Yahoo – AFP,
Kerry Sheridan, 16 Juky 2014
Center for
Disease Control and Prevention Director Tom Frieden testifies before the House
Energy and Commerce Committee - Oversight and Investigations Subcommittee on
July 16, 2014 on Capitol Hill in Washington, DC
Washington
(AFP) - The chief of the US government's top public health agency on Wednesday
admitted to a pattern of safety errors after dangerous mixups in the handling
of influenza and anthrax.
"I
think we missed a critical pattern," said Tom Frieden, who leads the
Centers for Disease Control and Prevention, during two hours of questioning
from the House Energy and Commerce Subcommittee on Oversight and
Investigations.
"The
pattern is an insufficient culture of safety."
Chairman of
the House Energy and
Commerce Committee Congressman
Tim Murphy listens to
during a hearing on
Capitol Hill in Washington, DC, April 1,
2014 (AFP Photo/Jim
Watson)
|
No one was
believed to have been hurt by the mishaps, but they exposed a major lapse of
protocol within the CDC, which is viewed globally as a leading scientific and
health agency.
The
discoveries included the mistaken contamination of a mild flu strain with a
dangerous H5N1 bird flu that was shipped to a US Department of Agriculture
poultry lab.

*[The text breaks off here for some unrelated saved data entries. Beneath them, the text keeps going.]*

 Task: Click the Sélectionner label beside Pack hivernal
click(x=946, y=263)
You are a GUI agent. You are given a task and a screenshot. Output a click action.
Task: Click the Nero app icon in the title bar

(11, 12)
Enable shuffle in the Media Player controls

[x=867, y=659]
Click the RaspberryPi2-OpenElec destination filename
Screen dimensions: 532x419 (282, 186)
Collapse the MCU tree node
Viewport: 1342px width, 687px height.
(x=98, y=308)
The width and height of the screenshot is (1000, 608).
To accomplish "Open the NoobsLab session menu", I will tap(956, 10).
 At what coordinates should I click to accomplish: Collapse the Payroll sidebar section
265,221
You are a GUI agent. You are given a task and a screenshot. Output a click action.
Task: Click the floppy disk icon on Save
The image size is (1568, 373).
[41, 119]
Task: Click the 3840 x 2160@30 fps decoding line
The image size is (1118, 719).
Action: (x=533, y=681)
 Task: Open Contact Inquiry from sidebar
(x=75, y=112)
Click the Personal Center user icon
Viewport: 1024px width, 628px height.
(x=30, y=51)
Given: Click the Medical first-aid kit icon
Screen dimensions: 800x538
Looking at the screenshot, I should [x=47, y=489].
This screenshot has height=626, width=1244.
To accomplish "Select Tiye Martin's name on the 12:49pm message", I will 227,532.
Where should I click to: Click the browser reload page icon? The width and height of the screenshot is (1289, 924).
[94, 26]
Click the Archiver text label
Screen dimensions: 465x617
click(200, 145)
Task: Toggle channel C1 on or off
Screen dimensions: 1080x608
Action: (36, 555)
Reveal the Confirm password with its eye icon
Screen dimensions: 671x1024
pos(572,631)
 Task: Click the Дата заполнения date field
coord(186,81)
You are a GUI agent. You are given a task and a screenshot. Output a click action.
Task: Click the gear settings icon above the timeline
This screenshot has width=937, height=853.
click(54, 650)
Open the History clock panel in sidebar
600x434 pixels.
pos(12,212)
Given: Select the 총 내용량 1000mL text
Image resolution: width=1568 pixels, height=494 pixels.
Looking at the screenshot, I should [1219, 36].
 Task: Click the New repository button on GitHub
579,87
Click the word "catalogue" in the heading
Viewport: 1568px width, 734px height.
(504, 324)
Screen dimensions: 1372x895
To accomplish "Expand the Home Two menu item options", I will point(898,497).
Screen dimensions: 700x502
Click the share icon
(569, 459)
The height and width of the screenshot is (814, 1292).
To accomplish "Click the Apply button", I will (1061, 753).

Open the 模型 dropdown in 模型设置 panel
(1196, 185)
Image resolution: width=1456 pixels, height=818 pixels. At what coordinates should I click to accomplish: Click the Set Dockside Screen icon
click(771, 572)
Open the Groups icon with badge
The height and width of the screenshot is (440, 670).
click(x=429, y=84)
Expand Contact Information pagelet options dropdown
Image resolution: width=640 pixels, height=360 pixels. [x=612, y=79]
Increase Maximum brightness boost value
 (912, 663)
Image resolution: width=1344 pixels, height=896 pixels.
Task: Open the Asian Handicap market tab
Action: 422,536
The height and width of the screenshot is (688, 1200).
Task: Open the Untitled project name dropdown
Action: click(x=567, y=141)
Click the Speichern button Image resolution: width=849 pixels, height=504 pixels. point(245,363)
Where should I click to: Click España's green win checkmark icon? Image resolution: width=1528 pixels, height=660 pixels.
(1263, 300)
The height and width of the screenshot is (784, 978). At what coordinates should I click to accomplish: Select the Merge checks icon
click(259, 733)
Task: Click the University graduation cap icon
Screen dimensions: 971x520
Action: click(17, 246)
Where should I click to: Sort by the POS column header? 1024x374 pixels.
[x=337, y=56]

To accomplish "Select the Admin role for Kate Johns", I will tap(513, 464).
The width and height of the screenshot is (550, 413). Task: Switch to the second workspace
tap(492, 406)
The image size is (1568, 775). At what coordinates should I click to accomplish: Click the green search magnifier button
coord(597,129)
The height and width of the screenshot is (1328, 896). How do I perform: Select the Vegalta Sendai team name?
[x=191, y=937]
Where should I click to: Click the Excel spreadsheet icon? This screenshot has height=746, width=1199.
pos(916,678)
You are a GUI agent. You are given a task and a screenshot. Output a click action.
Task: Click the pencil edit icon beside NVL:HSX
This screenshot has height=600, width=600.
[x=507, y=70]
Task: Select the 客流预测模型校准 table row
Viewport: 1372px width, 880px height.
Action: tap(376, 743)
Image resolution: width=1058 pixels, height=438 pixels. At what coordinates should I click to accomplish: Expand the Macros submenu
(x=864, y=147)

The incident happened six weeks before it was made known to CDC
leadership.
Other
problems included the potential exposure of dozens of workers at the CDC's
Atlanta headquarters to anthrax in early June, when samples were not properly
handled and deactivated before shipment.
The CDC
issued a report Friday that detailed three other lab mistakes -- two in 2006
involving live anthrax and botulism, and one in 2009 involving brucella, a
strain of bacteria that can cause the infectious disease Brucellosis.
The
discovery earlier this month of six forgotten vials of smallpox at a separate
US government lab at the National Institutes of Health also raised alarm over
the potential for the release of dangerous biological agents that could be used
as weapons of terror.
Anthrax
in food storage bags
Since then,
a separate investigation by the USDA has revealed more problems at the CDC,
according to a memo about the report released by lawmakers earlier this week.
The probe
found there were missing containers of anthrax that had to be tracked down by
inspectors, that some materials were transported using only food storage bags,
and that anthrax was stored in unlocked refrigerators in a hallway where
workers passed through freely.
"What
in heaven's name would go through the minds of some scientists, thinking a
'Ziploc' bag is enough to protect someone from anthrax?" asked Tim Murphy,
a Republican congressman from Pennsylvania and the chair of the House
subcommittee that hosted the hearing.
Frieden
said anyone who handled anthrax that way would have done so because he or she
believed it had been inactivated, and he promised to be directly involved in
the investigation and the implementation of safety changes.
"While
we have scientists who are the best in the world at what they do, they have not
always applied that same rigor that they do to their scientific experiments, to
improving safety," said Frieden.
The CDC has
shut down two labs and issued a moratorium on the shipment of dangerous agents
from its facilities until a thorough review can be completed.
Frieden
said he has appointed a single point person to oversee safety and was working
to convene an internal review board as well as an external advisory group to
offer ways to prevent such dangerous incidents in the future.
Congresswoman
Kathy Castor, a Democrat from Florida, said there have been at least 14
separate reports, letters and lab investigations from various US government
branches documenting safety lapses and lack of oversight at CDC high
containment labs over the last decade.
"It
appears that CDC has not heeded those reports," Castor said.
"It's
troubling. I mean, this has gone on for years now."